A huge clean-up of a remote Austraian beach has found hatchling sea turtles that died after getting caught in plastic bottles and fishing nets. 

Marine conservation group Sea Shepherd revealed on Wednesday they teamed up with Dhimurru Aboriginal Corporation of north-east Arnhem Land to clean up more than 12 tonnes of rubbish from Djulpan Beach, on the shores of the Gulf of Carpentaria in the Northern Territory.

Images showed one turtle caught in thick rope that had been woven into a net while the sea creatures, and other marine life such as crabs, died after getting trapped in plastic bottles. 

Thousands of bottle caps also covered the beach and posed a threat to the turtles, with six of the seven local species declared endangered or vulnerable.

A clean-up had been conducted on the 8.5km stretch of beach just a year before. 

Liza Dicks, a campaigner for the organisation, said she was ‘overwhelmed’ by the ‘distressing’ amount of plastic littering the beach. 

‘This is just one beach. It is the tip of the iceberg globally. Can you imagine how much consumer plastic is out there,’ she told Daily Mail Australia.

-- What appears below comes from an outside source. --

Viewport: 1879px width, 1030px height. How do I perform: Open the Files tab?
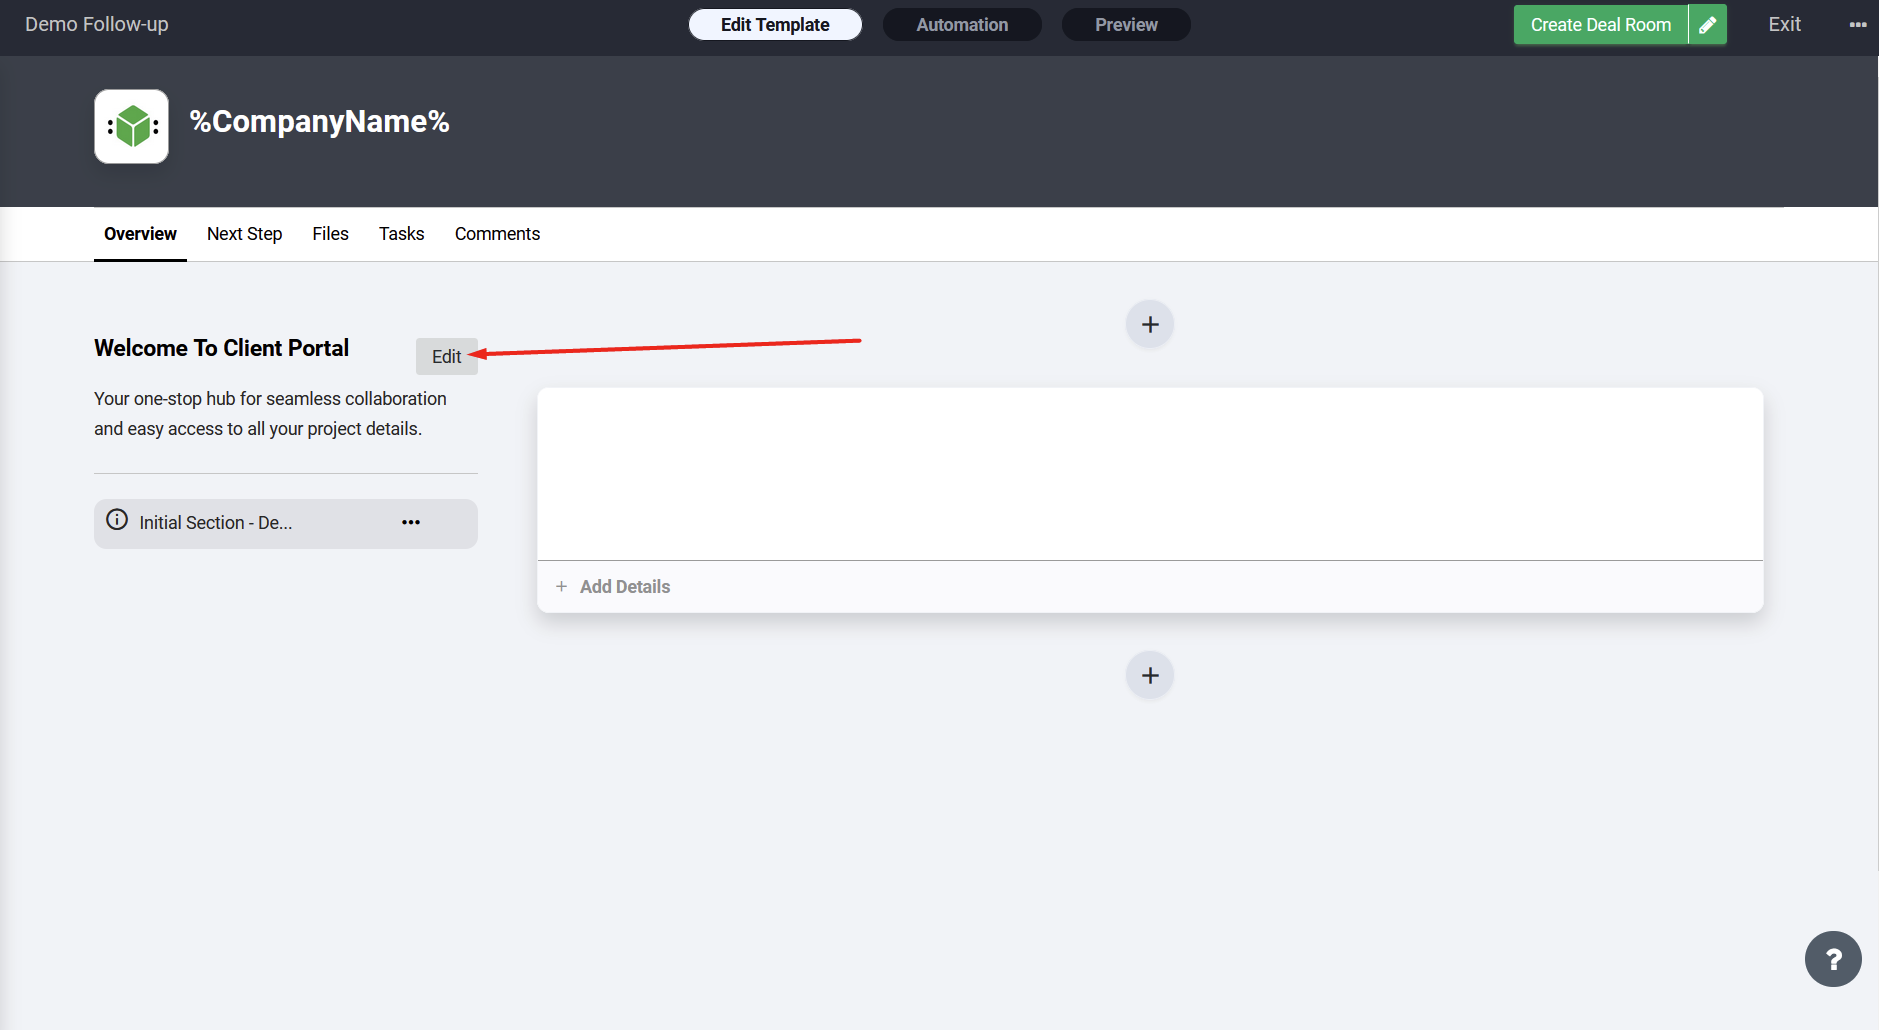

‘Turtles are having to walk through plastic to nest then hatchlings have to return to sea, falling into containers.’

Ms Dicks picked up a container to put into her bag before she realised there was a dead turtle and grab inside.

She said turtles don’t know the difference between their food and the plastic so many were eating it.

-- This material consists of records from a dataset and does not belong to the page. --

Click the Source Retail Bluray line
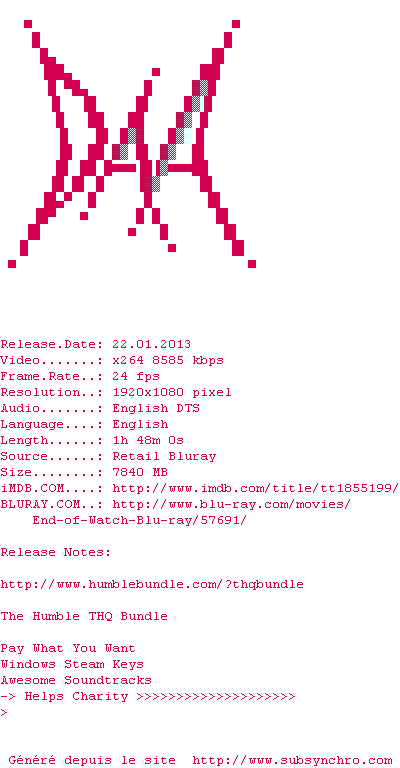The image size is (400, 768). click(x=108, y=456)
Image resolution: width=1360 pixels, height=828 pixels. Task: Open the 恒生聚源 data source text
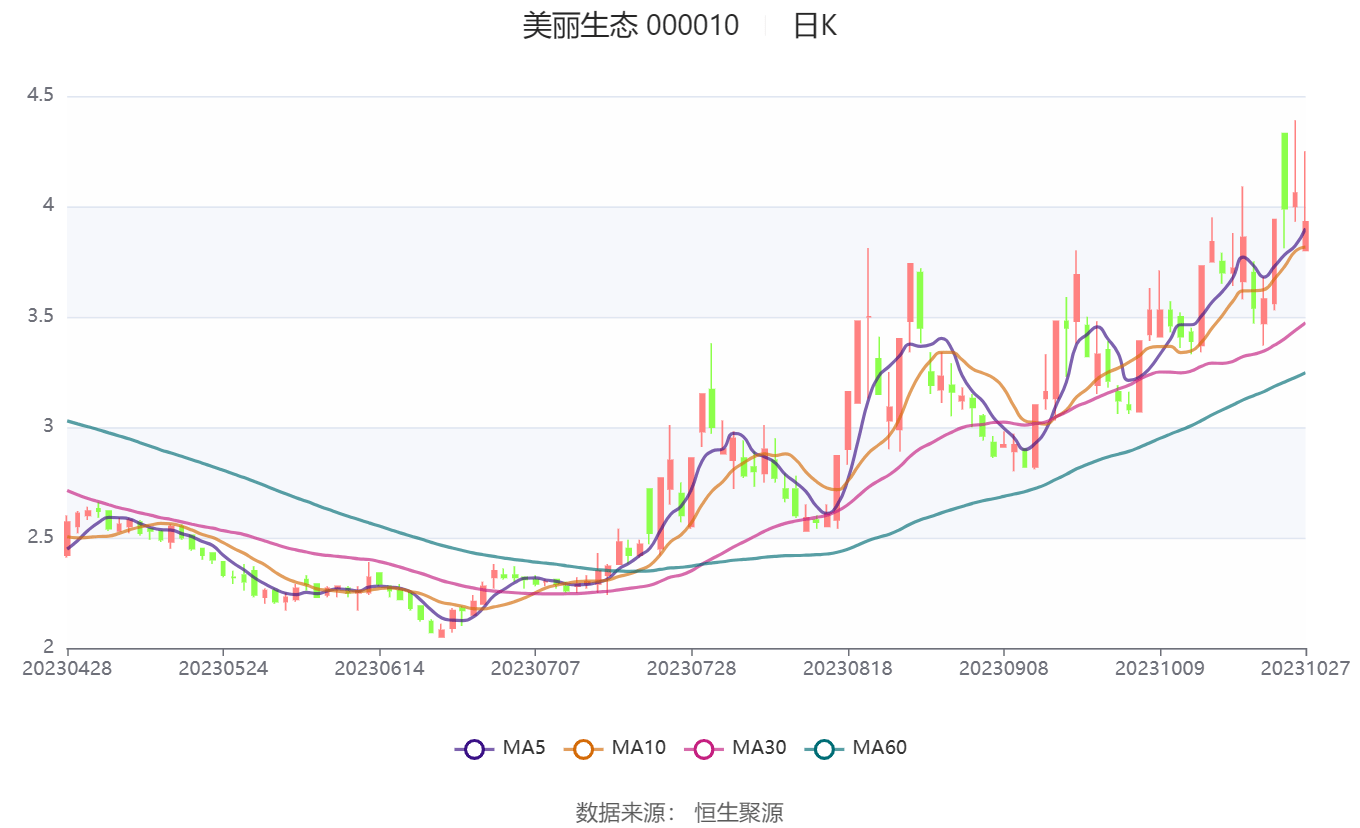point(739,812)
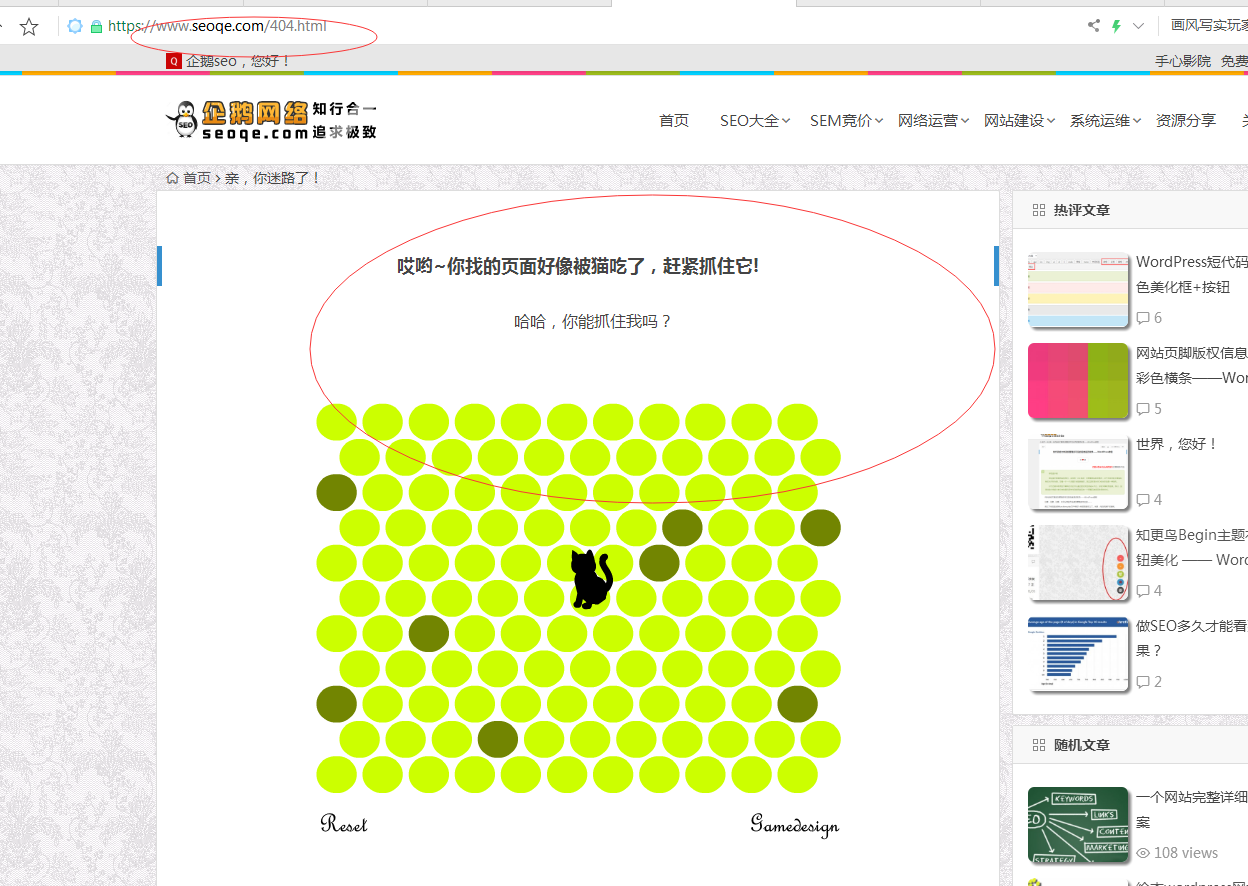Click the share icon in address bar
The image size is (1248, 886).
1093,26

She said remote communities are left to pick up the pieces despite not being responsible for the carnage. 

However, she believes there is a sign of hope.

‘We knew what we were in for this year and unfortunately came prepared to see the shoreline devastated with plastic,’ Ms Dicks said in a media release.

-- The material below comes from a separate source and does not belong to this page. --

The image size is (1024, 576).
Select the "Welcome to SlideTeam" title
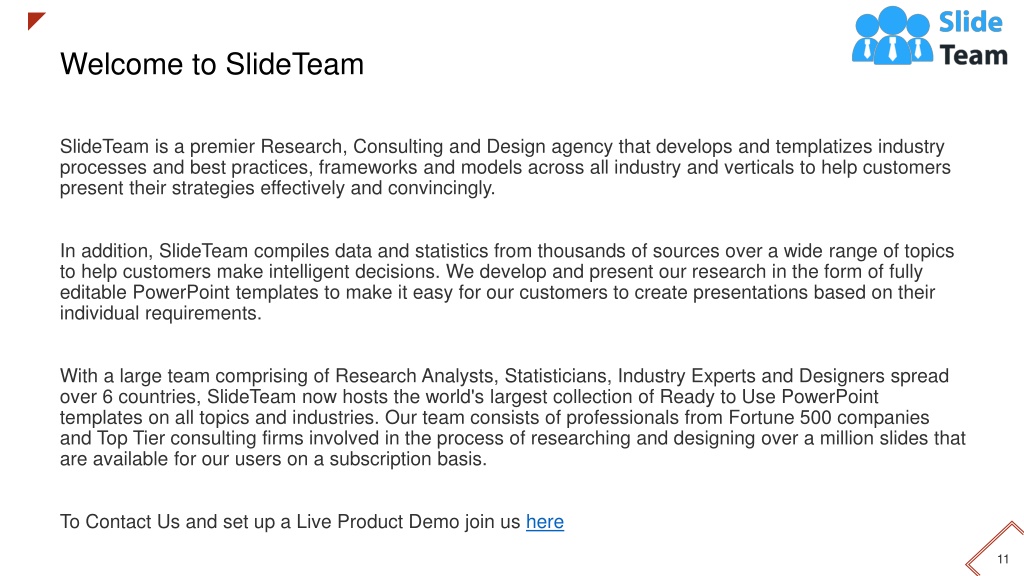212,64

‘What we weren’t expecting was the number of nests and turtle tracks up and down the beach, which gave us the inspiration and greater determination to cover more ground and remove debris from this critical sea turtle nesting habitat.’ 

The first clean-up of the beach took place in 2018, with ten volunteers removing seven tonnes of pollution.

The majority of the rubbish – around 4.5 tonnes – was consumer items including 14,494 pieces of plastic lids, tops and pump sprays and 3,344 cigarette lighters.

The remaining 2.5 tonnes was made up of 72 different types of discarded fishing nets, also known as ghost nets, some of which contained turtle bones.